Abbiamo davvero «bisogno di una pedagogia della catastrofe… per educarci un po’», per una “cura del mondo”?
Nella storia dell’umanità, per Dario Padovan, la paura si rivela una risorsa mobilitante. Il problema è che oggi il «detentore della dinamica dell’ontologia della paura», nella sua dimensione originaria, è la Destra politica, che persegue politiche immunitarie con l’invenzione di un presunto “nemico” dell’identità locali, nazionali.
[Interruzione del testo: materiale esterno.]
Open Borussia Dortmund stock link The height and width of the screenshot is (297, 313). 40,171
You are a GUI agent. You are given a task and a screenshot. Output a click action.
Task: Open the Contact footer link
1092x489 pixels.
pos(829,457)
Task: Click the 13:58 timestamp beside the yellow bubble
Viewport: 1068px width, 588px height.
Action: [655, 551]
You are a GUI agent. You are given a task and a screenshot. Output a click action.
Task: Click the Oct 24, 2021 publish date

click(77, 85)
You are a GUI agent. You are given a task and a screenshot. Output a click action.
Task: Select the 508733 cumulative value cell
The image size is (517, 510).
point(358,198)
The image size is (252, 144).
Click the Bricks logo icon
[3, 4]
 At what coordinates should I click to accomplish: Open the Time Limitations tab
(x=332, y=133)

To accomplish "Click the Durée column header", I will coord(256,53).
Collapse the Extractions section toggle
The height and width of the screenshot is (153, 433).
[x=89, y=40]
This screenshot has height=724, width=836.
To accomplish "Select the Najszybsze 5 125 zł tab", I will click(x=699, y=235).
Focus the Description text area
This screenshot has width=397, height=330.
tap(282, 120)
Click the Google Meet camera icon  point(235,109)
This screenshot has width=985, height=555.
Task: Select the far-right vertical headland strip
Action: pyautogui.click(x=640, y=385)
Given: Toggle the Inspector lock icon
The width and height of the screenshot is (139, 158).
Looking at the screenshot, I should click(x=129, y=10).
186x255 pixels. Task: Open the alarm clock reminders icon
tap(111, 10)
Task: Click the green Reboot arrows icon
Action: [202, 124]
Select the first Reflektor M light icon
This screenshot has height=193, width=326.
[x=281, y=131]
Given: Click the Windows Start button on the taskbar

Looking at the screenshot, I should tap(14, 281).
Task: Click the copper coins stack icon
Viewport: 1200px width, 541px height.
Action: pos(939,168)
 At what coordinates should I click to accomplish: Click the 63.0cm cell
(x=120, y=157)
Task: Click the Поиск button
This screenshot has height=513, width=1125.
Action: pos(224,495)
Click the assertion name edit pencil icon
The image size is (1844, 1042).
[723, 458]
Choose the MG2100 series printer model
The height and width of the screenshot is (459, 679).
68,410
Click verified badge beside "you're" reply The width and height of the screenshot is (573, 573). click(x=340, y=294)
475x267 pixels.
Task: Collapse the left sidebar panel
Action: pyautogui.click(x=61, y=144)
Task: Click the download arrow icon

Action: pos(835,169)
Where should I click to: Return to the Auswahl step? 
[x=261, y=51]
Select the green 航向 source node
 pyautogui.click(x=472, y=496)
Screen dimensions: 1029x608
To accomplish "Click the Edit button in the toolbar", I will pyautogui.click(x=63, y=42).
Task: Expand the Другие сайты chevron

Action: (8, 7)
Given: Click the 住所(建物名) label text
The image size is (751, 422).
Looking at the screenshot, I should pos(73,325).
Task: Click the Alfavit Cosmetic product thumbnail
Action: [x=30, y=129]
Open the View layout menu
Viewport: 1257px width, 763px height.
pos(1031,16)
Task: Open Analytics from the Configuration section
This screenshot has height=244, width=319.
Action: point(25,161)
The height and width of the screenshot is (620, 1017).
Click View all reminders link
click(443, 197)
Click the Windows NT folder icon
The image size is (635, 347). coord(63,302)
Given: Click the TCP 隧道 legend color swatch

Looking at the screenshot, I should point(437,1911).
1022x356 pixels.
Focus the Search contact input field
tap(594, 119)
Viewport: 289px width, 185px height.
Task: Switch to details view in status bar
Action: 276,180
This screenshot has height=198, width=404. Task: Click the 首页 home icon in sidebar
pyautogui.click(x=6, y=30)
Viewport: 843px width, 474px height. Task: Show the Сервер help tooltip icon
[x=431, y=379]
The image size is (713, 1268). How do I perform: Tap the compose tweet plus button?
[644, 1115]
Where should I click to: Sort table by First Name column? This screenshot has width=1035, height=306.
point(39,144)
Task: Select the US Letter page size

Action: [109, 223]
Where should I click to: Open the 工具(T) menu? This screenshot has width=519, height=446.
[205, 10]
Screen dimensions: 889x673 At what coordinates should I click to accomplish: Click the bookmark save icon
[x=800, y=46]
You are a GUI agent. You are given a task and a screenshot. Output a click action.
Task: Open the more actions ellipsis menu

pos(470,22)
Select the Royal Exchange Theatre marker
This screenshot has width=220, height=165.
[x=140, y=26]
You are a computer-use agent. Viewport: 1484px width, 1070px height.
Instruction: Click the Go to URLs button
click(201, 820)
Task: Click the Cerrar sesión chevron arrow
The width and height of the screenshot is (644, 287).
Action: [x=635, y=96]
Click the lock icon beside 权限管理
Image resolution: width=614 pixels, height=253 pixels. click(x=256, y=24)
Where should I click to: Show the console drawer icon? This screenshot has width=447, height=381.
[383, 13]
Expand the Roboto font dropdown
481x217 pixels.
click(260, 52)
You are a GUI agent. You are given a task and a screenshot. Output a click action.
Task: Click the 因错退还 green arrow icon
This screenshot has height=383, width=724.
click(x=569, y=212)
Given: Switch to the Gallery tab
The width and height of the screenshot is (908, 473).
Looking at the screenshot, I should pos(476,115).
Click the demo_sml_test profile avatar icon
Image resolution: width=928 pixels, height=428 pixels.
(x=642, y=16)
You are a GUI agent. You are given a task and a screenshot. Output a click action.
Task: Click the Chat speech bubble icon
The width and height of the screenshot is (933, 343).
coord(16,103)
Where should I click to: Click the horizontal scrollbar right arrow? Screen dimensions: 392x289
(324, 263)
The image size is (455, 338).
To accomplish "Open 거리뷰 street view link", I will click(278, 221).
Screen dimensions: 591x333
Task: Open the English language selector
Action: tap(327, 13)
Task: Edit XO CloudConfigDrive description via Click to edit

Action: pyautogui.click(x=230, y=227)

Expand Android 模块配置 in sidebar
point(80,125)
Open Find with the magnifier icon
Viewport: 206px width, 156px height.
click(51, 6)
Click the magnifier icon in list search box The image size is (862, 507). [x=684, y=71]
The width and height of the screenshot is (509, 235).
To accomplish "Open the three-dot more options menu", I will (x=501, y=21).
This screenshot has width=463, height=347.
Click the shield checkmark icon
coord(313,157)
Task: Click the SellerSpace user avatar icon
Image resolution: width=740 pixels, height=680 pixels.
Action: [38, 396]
È possibile invece creare «comunità della paura» in grado di «lavorare sulla paura» in relazioni a temi che riguardano la comune convivenza umana, come il cambiamento climatico, la crisi ecologica, la perdita della biodiversità e degli orizzonti naturali della vita? È infatti sulla paura che si realizza oggi la capacità di mobilitazione degli attuali movimenti, in gran parte giovanili, come Extinction Rebellion, Fridays for Future, Ultima generazione, che reclamano un futuro per l’umanità tutta.
È una generazione di giovani, che sono corpi in movimento e pensanti, chiamati in causa da un nuovo attore, una nuova soggettività: la Terra, dotata di una capacità di risposta e di azione, di un’intenzionalità che richiede una nuova comprensione della materialità vivente della natura.
Non sembra però esserci gioia nel futuro della transizione ecologica. Anzi, c’è la prospettiva realistica che il modello di riferimento che definirà la nostra condizione di sopravvivenza sia un modello di violenta conflittualità – come la guerra in Ucraina. Un’affermazione, questa, che può bastare per terrorizzarci.
C’è allora bisogno di un orizzonte teleologico, un orizzonte di possibilità – un principio speranza (Ernst Bloch) – in vista del quale lavorare per costruire insieme comunità ecologiche che si auto-organizzano in una direzione di libertà e di eguaglianza, e di gioia.